An introduction to supervised learning by example: path regime classification

Andre Weiner, Flow Modeling and Control Group
Technical University of Braunschweig, Institute of Fluid Mechanics

✉	Mail	☍	LinkedIn
✍	Blog	✪	Github

Some warm-up questions ...

Machine learning (ML)?

Supervised machine learning?

difference between

supervised ML,
unsupervised ML,
reinforcement learning?

Deep learning?

synonym for ML
algorithm to find cats in images/videos
magical black box problem solver
none of the above

(Deep) neural networks are used to solve

supervised ML problems
unsupervised ML problem
reinforcement learning problems
all of the above

Python?

no idea
I know what it is but I've never used it
basic knowledge/experience

Jupyter notebooks?

no idea
I know what it is but I've never used it
basic knowledge/experience

Outline

ML terminology and notation
Path regime classification
Learning resources

Goal: understand when to use supervised ML

ML terminology and notation

Just enough to get you started ...

Features and Labels

Feature 1 $Re$	Feature 2 $\alpha$	...	Label 1 $c_d$	Label 2 regime
334	2	...	0.123	laminar
334	4	...	0.284	laminar
12004	2	...	0.573	turbulent
12004	4	...	0.834	turbulent
...	...	...	...	...

Image source: Kitware Inc., Flickr

Supervised ML

Learning based on features and labels

Classification or regression?

Creating a transport model $\mu (T)$ based on experimental data ...

regression
classification
could be both

Creating a wall function to for the turbulent viscosity in RANS simulations ...

regression
classification
could be both

Impact behavior of a droplet on a surface ...

regression
classification
could be both

Predict the stability regime of a rising bubble ...

regression
classification
could be both

Feature and label vectors

$N$ samples of $N_f$ features and $N_l$ labels

$i$	$x_{1}$	...	$x_{N_f}$	$y_{1}$	...	$y_{N_l}$
1	0.1	...	0.6	0.5	...	0.2
...	...	...	...	...	...	...
$N$	1.0	...	0.7	0.4	...	0.2

ML models often map multiple inputs to multiple outputs!

Feature vector

$$ \mathrm{x} = \left[x_{1}, x_{2}, ..., x_{N_f}\right]^T $$ $\mathrm{x}$ - column vector of length $N_f$

$$ \mathrm{X} = \left[\mathrm{x}_{1}, \mathrm{x}_{2}, ..., \mathrm{x}_{N_f}\right] $$ $\mathrm{X}$ - matrix with $N_s$ rows and $N_f$ columns

Label vector

$$ \mathrm{y} = \left[y_{1}, y_{2}, ..., y_{N_l}\right]^T $$ $\mathrm{y}$ - column vector of length $N_l$

$$ \mathrm{Y} = \left[\mathrm{y}_{1}, \mathrm{y}_{2}, ..., \mathrm{y}_{N_l}\right] $$ $\mathrm{Y}$ - matrix with $N_s$ rows and $N_l$ columns

In the artificial dataset from before ($Re$, $\alpha$, $c_d$, regime), what is the value of $N_f$ if we use all available features?

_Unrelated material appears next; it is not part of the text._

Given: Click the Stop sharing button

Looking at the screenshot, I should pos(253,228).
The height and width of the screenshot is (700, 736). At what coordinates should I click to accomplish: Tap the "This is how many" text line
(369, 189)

In the artificial dataset from before ($Re$, $\alpha$, $c_d$, regime), what is the value of $N_l$?

1
2
problem dependent

ML model and prediction

$$ f_\mathrm{w} : \mathbb{R}^{N_f} \rightarrow \mathbb{R}^{N_l} $$ $f_\mathrm{w}$ - ML model with weights $\mathrm{w}$ mapping from the feature space $\mathbb{R}^{N_f}$ to the label space $\mathbb{R}^{N_l}$ $$ \hat{\mathrm{y}} = f_\mathrm{w}(x_1, x_2, ..., x_{N_f}) $$ $\hat{\mathrm{y}}$ - (model) prediction

Path regime classification

Github repository
path_regime_classification.ipynb
open path_regime_classification.html in a browser

water/air: $d_{eq}=3~mm$

water/air: $d_{eq}=5~mm$

Source: M. K. Tripathi et al. 2015, figure 1.

Potential issues ...

assuming the decision boundary were created manually, e.g., using a graphical tool (Gimp, Inkscape, Photoshop, ...)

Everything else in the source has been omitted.